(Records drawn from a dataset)
^^^^

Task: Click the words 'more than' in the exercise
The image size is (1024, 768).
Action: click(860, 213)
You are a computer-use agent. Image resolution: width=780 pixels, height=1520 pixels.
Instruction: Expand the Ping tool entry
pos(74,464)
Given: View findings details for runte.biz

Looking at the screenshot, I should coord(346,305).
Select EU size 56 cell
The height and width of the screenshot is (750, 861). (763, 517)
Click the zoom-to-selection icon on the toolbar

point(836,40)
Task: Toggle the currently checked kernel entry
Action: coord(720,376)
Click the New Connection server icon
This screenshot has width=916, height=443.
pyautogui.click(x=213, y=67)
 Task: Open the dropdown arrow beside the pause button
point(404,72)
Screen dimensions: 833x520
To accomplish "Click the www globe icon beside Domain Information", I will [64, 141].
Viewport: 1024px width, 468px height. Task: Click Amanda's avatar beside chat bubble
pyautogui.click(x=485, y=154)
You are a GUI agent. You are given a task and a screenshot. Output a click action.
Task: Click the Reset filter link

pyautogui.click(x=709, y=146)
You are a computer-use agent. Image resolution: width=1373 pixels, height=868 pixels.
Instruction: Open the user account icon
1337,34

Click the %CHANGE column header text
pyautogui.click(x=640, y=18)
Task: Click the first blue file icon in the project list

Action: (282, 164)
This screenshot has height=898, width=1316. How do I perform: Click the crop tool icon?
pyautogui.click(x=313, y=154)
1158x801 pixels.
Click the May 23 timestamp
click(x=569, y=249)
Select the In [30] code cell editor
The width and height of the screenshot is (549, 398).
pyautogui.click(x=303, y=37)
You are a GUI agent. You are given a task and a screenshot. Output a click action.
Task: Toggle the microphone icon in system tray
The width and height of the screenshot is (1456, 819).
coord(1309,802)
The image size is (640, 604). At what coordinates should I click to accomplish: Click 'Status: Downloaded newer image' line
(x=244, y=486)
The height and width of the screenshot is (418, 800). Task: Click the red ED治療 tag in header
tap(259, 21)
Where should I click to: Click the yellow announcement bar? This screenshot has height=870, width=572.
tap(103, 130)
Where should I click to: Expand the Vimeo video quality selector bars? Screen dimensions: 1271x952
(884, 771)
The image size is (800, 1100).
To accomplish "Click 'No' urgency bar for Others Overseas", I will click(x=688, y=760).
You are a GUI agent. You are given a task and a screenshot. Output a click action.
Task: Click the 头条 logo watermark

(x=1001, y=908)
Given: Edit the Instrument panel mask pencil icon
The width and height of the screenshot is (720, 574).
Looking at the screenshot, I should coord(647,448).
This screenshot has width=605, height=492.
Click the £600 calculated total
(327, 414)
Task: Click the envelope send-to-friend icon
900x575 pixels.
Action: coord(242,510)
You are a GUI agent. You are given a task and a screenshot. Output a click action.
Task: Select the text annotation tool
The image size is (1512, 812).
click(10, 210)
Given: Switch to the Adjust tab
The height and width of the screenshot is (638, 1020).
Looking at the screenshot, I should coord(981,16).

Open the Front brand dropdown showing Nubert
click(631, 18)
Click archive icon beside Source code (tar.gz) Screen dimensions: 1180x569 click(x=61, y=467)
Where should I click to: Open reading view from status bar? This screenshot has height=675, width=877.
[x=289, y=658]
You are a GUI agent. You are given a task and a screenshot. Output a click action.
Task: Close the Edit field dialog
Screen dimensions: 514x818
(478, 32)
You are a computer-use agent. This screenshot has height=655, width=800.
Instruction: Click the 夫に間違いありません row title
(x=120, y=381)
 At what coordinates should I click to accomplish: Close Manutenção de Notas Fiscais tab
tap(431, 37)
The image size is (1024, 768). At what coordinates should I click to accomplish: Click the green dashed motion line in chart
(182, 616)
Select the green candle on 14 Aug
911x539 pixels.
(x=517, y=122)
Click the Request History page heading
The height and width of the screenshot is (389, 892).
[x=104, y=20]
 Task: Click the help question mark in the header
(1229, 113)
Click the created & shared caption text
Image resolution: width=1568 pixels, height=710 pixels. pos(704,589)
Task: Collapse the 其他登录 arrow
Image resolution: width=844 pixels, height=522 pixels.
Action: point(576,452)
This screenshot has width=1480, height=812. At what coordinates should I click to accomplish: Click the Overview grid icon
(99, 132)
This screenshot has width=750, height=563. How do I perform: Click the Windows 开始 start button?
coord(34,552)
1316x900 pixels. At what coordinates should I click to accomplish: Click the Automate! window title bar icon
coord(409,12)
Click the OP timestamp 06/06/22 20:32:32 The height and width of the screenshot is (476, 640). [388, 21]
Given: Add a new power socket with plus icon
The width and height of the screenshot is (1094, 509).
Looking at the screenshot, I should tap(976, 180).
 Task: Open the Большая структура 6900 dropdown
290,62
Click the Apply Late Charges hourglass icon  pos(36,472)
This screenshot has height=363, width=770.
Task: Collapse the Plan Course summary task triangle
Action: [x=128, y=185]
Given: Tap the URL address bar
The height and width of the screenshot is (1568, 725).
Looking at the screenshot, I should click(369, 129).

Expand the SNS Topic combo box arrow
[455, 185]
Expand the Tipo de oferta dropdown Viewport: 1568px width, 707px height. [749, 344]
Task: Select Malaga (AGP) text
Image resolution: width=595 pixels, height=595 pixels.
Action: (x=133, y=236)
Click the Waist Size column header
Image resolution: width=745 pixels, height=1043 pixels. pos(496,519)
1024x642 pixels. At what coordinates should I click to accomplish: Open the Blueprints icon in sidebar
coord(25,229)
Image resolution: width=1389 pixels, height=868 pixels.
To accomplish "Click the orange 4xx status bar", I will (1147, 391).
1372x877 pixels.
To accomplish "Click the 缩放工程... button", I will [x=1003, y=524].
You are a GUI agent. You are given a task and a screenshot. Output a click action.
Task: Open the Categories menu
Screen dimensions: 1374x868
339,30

^^^^

## Your task
An exact transcription of every record above is required.

## Result
Task: Click the words 'more than' in the exercise
The image size is (1024, 768).
Action: click(860, 213)
You are a computer-use agent. Image resolution: width=780 pixels, height=1520 pixels.
Instruction: Expand the Ping tool entry
pos(74,464)
Given: View findings details for runte.biz

Looking at the screenshot, I should coord(346,305).
Select EU size 56 cell
The height and width of the screenshot is (750, 861). (763, 517)
Click the zoom-to-selection icon on the toolbar

point(836,40)
Task: Toggle the currently checked kernel entry
Action: coord(720,376)
Click the New Connection server icon
This screenshot has width=916, height=443.
pyautogui.click(x=213, y=67)
 Task: Open the dropdown arrow beside the pause button
point(404,72)
Screen dimensions: 833x520
To accomplish "Click the www globe icon beside Domain Information", I will [64, 141].
Viewport: 1024px width, 468px height. Task: Click Amanda's avatar beside chat bubble
pyautogui.click(x=485, y=154)
You are a GUI agent. You are given a task and a screenshot. Output a click action.
Task: Click the Reset filter link

pyautogui.click(x=709, y=146)
You are a computer-use agent. Image resolution: width=1373 pixels, height=868 pixels.
Instruction: Open the user account icon
1337,34

Click the %CHANGE column header text
pyautogui.click(x=640, y=18)
Task: Click the first blue file icon in the project list

Action: (282, 164)
This screenshot has height=898, width=1316. How do I perform: Click the crop tool icon?
pyautogui.click(x=313, y=154)
1158x801 pixels.
Click the May 23 timestamp
click(x=569, y=249)
Select the In [30] code cell editor
The width and height of the screenshot is (549, 398).
pyautogui.click(x=303, y=37)
You are a GUI agent. You are given a task and a screenshot. Output a click action.
Task: Toggle the microphone icon in system tray
The width and height of the screenshot is (1456, 819).
coord(1309,802)
The image size is (640, 604). At what coordinates should I click to accomplish: Click 'Status: Downloaded newer image' line
(x=244, y=486)
The height and width of the screenshot is (418, 800). Task: Click the red ED治療 tag in header
tap(259, 21)
Where should I click to: Click the yellow announcement bar? This screenshot has height=870, width=572.
tap(103, 130)
Where should I click to: Expand the Vimeo video quality selector bars? Screen dimensions: 1271x952
(884, 771)
The image size is (800, 1100).
To accomplish "Click 'No' urgency bar for Others Overseas", I will click(x=688, y=760).
You are a GUI agent. You are given a task and a screenshot. Output a click action.
Task: Click the 头条 logo watermark

(x=1001, y=908)
Given: Edit the Instrument panel mask pencil icon
The width and height of the screenshot is (720, 574).
Looking at the screenshot, I should coord(647,448).
This screenshot has width=605, height=492.
Click the £600 calculated total
(327, 414)
Task: Click the envelope send-to-friend icon
900x575 pixels.
Action: coord(242,510)
You are a GUI agent. You are given a task and a screenshot. Output a click action.
Task: Select the text annotation tool
The image size is (1512, 812).
click(10, 210)
Given: Switch to the Adjust tab
The height and width of the screenshot is (638, 1020).
Looking at the screenshot, I should coord(981,16).

Open the Front brand dropdown showing Nubert
click(631, 18)
Click archive icon beside Source code (tar.gz) Screen dimensions: 1180x569 click(x=61, y=467)
Where should I click to: Open reading view from status bar? This screenshot has height=675, width=877.
[x=289, y=658]
You are a GUI agent. You are given a task and a screenshot. Output a click action.
Task: Close the Edit field dialog
Screen dimensions: 514x818
(478, 32)
You are a computer-use agent. This screenshot has height=655, width=800.
Instruction: Click the 夫に間違いありません row title
(x=120, y=381)
 At what coordinates should I click to accomplish: Close Manutenção de Notas Fiscais tab
tap(431, 37)
The image size is (1024, 768). At what coordinates should I click to accomplish: Click the green dashed motion line in chart
(182, 616)
Select the green candle on 14 Aug
911x539 pixels.
(x=517, y=122)
Click the Request History page heading
The height and width of the screenshot is (389, 892).
[x=104, y=20]
 Task: Click the help question mark in the header
(1229, 113)
Click the created & shared caption text
Image resolution: width=1568 pixels, height=710 pixels. pos(704,589)
Task: Collapse the 其他登录 arrow
Image resolution: width=844 pixels, height=522 pixels.
Action: point(576,452)
This screenshot has width=1480, height=812. At what coordinates should I click to accomplish: Click the Overview grid icon
(99, 132)
This screenshot has width=750, height=563. How do I perform: Click the Windows 开始 start button?
coord(34,552)
1316x900 pixels. At what coordinates should I click to accomplish: Click the Automate! window title bar icon
coord(409,12)
Click the OP timestamp 06/06/22 20:32:32 The height and width of the screenshot is (476, 640). [388, 21]
Given: Add a new power socket with plus icon
The width and height of the screenshot is (1094, 509).
Looking at the screenshot, I should tap(976, 180).
 Task: Open the Большая структура 6900 dropdown
290,62
Click the Apply Late Charges hourglass icon  pos(36,472)
This screenshot has height=363, width=770.
Task: Collapse the Plan Course summary task triangle
Action: [x=128, y=185]
Given: Tap the URL address bar
The height and width of the screenshot is (1568, 725).
Looking at the screenshot, I should click(369, 129).

Expand the SNS Topic combo box arrow
[455, 185]
Expand the Tipo de oferta dropdown Viewport: 1568px width, 707px height. [749, 344]
Task: Select Malaga (AGP) text
Image resolution: width=595 pixels, height=595 pixels.
Action: (x=133, y=236)
Click the Waist Size column header
Image resolution: width=745 pixels, height=1043 pixels. pos(496,519)
1024x642 pixels. At what coordinates should I click to accomplish: Open the Blueprints icon in sidebar
coord(25,229)
Image resolution: width=1389 pixels, height=868 pixels.
To accomplish "Click the orange 4xx status bar", I will (1147, 391).
1372x877 pixels.
To accomplish "Click the 缩放工程... button", I will [x=1003, y=524].
You are a GUI agent. You are given a task and a screenshot. Output a click action.
Task: Open the Categories menu
Screen dimensions: 1374x868
339,30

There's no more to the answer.